Pictures aside, the output must consist of the lines from the one containing "How do I perform: Click" through the end of the data, reproduced exactly.

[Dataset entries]
***

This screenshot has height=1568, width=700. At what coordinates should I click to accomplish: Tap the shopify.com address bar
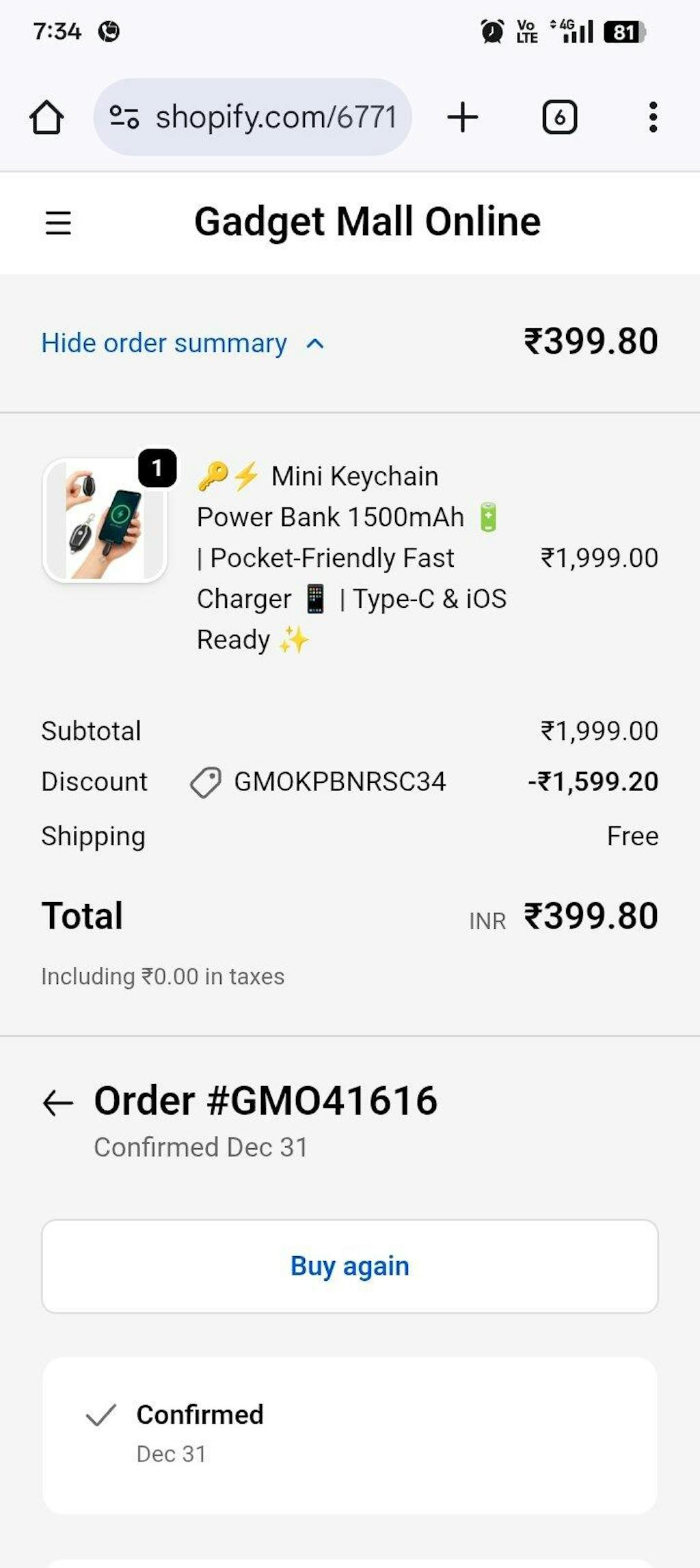coord(252,117)
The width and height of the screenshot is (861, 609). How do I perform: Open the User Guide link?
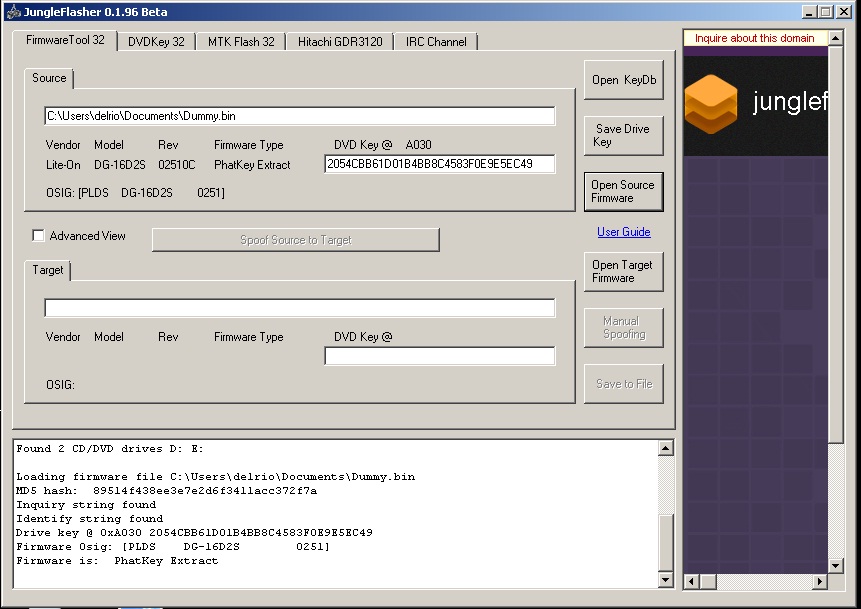click(623, 232)
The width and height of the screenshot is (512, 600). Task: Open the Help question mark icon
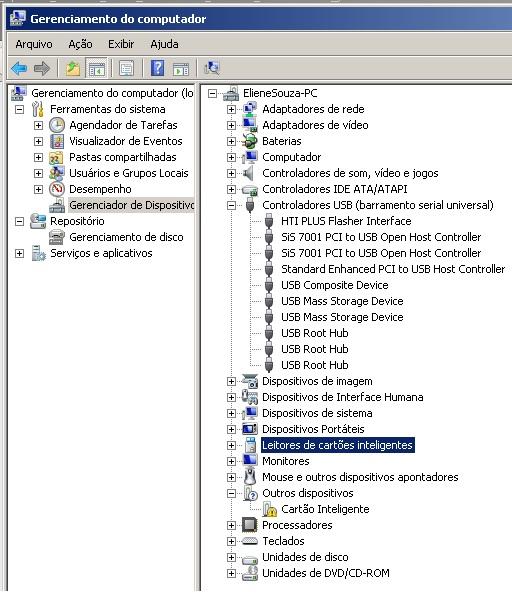(x=157, y=68)
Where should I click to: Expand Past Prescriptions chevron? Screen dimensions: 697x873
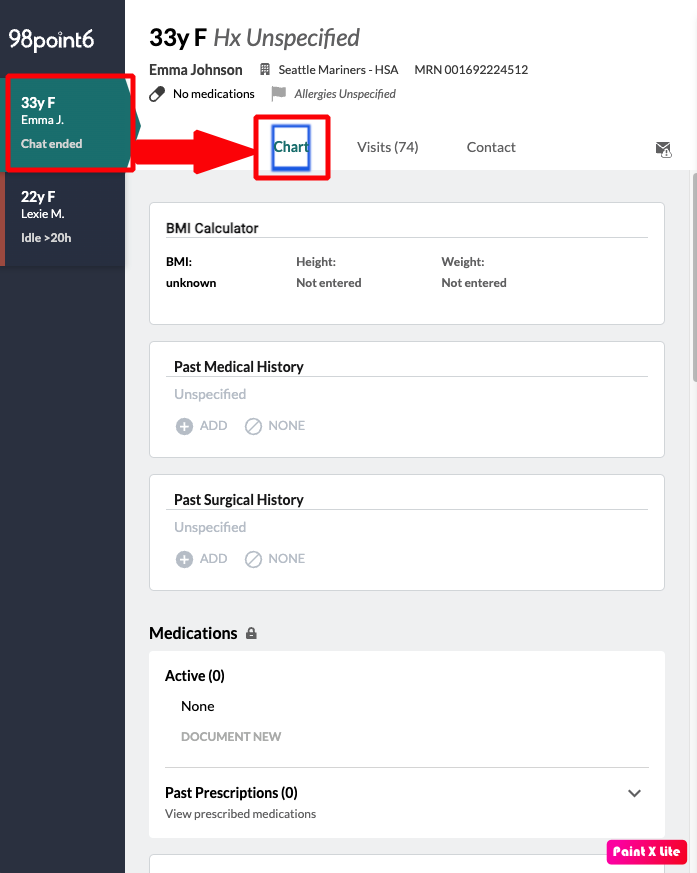[x=634, y=793]
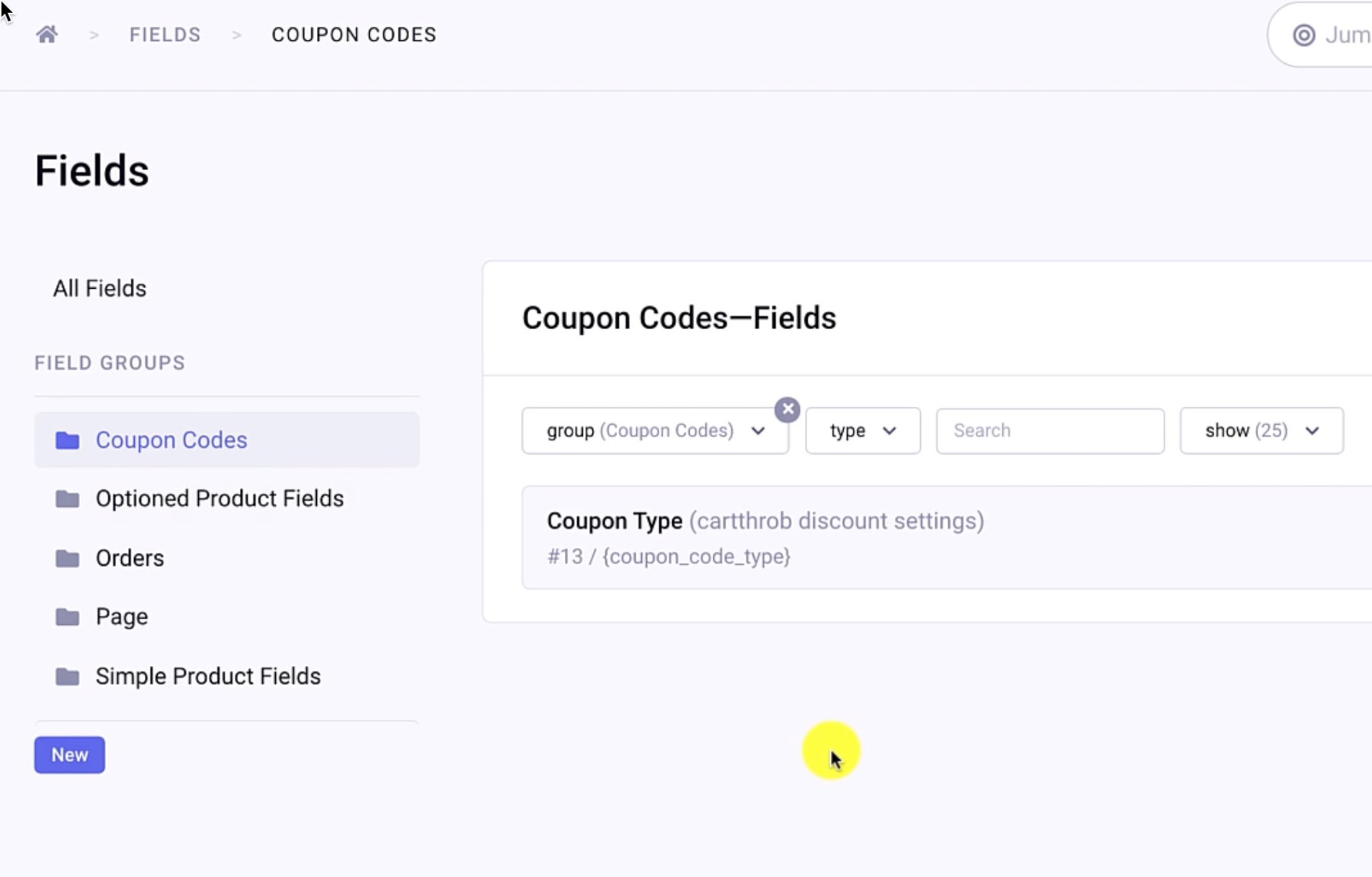Viewport: 1372px width, 877px height.
Task: Click the Page folder icon
Action: tap(67, 617)
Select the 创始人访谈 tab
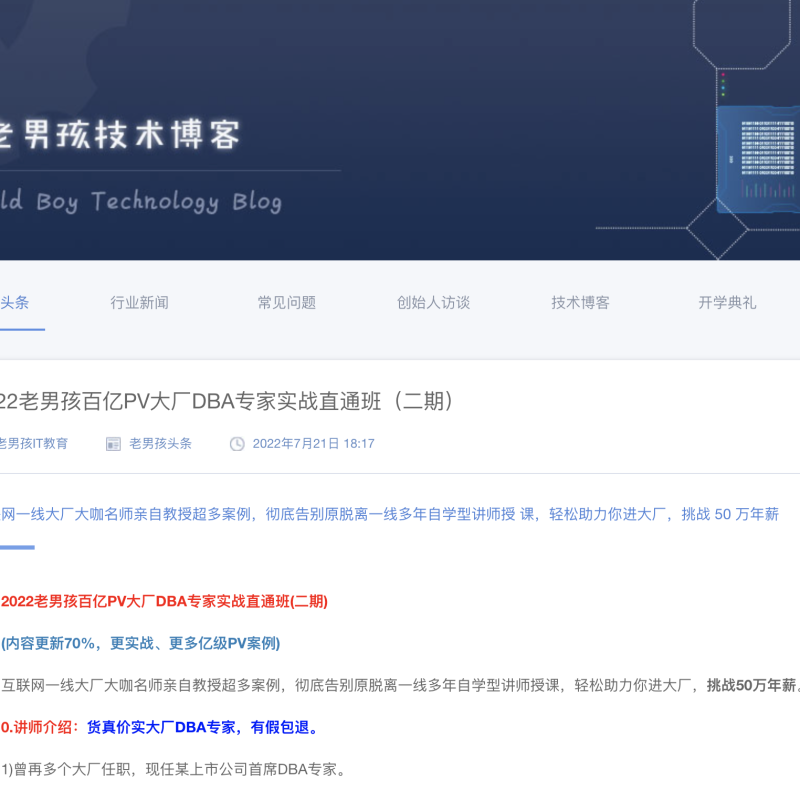800x800 pixels. click(432, 302)
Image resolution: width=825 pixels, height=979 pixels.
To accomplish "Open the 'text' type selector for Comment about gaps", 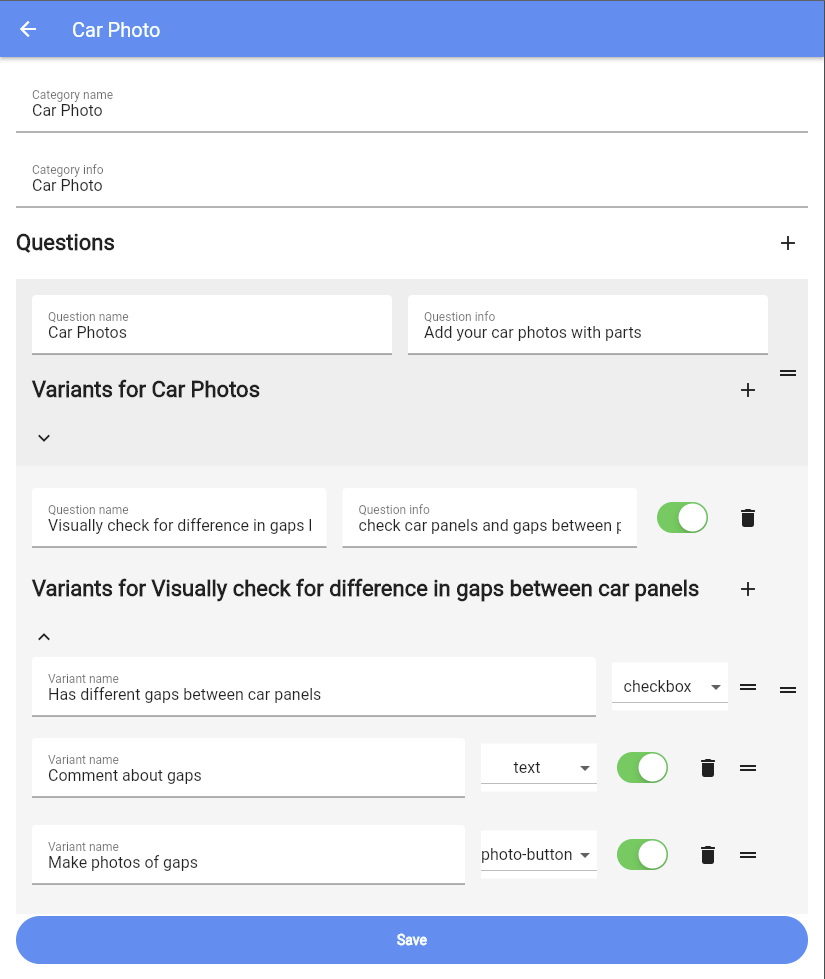I will click(538, 767).
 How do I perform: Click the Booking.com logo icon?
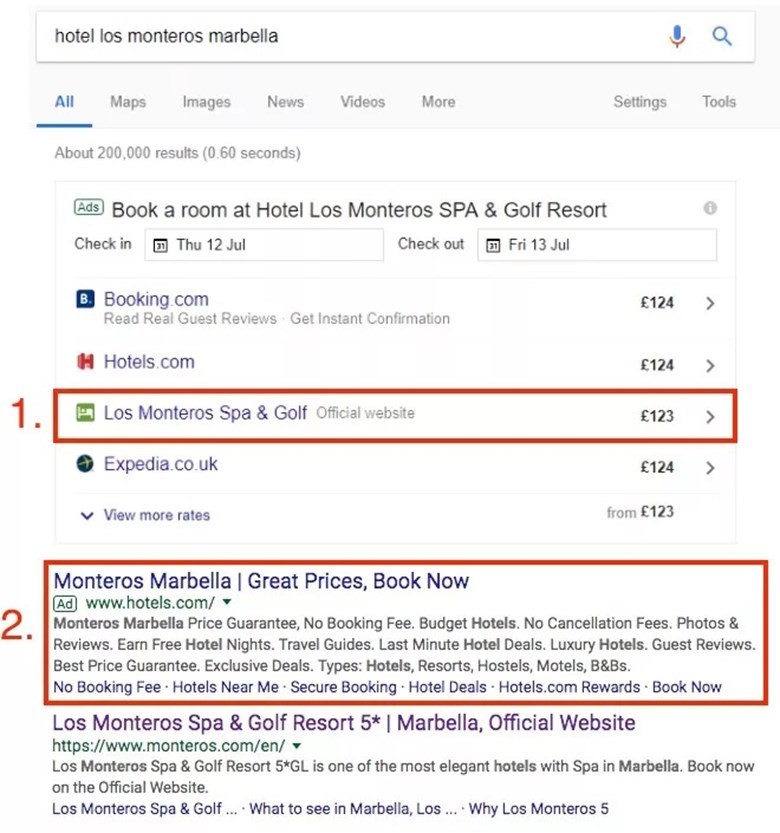click(x=85, y=299)
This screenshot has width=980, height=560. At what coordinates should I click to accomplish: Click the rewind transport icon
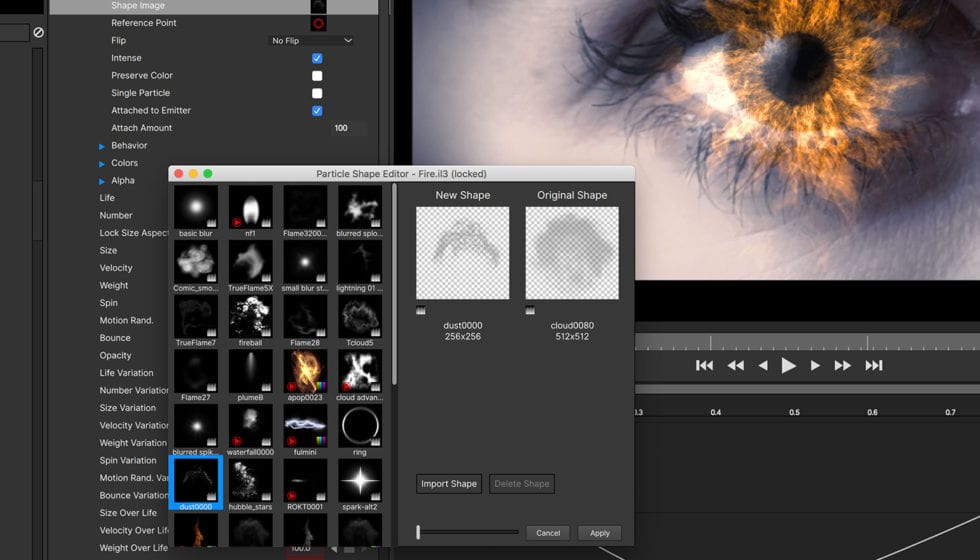pos(735,366)
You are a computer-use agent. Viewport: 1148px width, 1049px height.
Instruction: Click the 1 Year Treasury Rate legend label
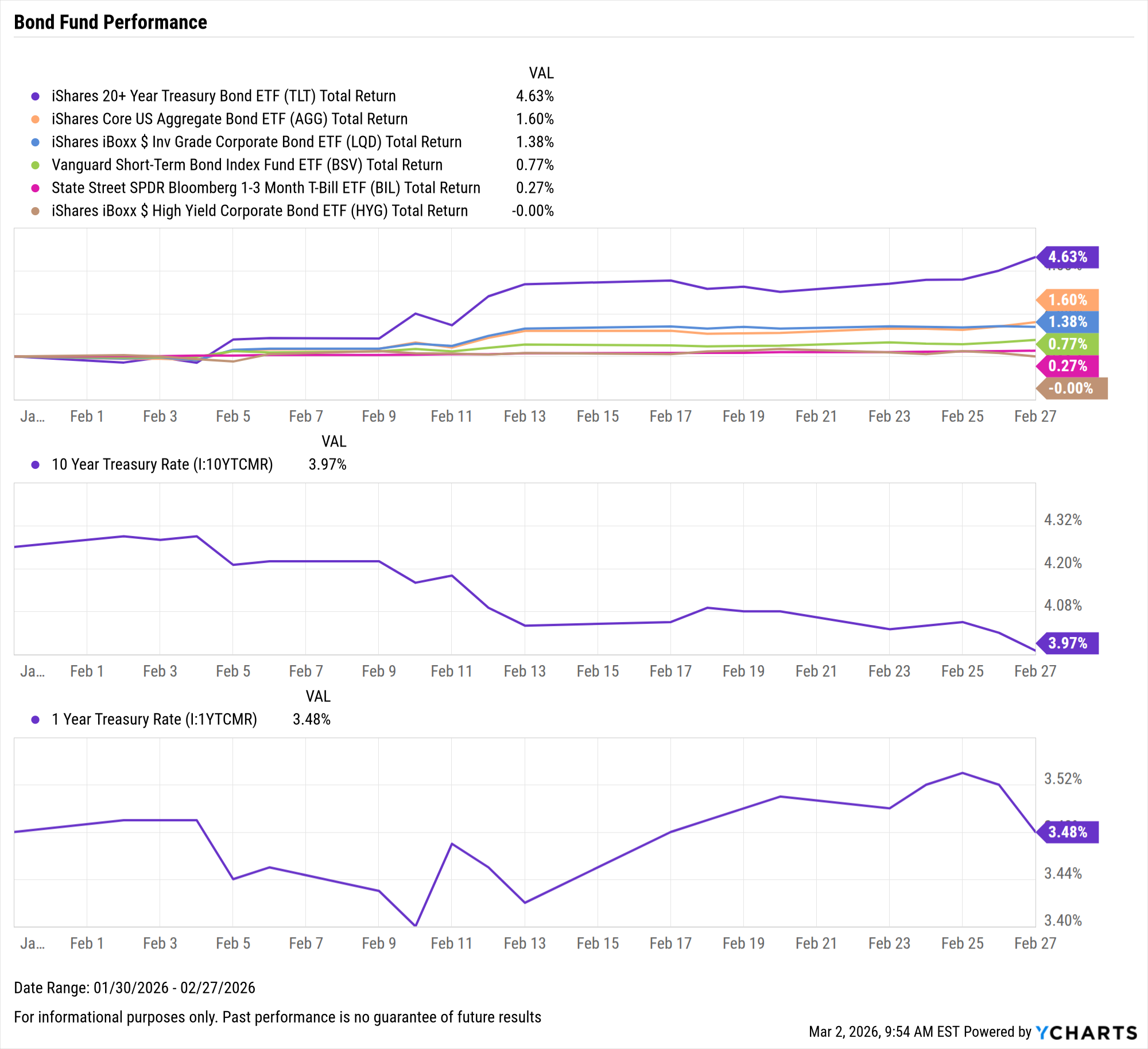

***

ANSWER TO THIS EXERCISE:
 How do I perform: Click the Booking.com logo icon?
click(x=85, y=299)
This screenshot has width=980, height=560. At what coordinates should I click to accomplish: Click the rewind transport icon
pos(735,366)
You are a computer-use agent. Viewport: 1148px width, 1049px height.
Instruction: Click the 1 Year Treasury Rate legend label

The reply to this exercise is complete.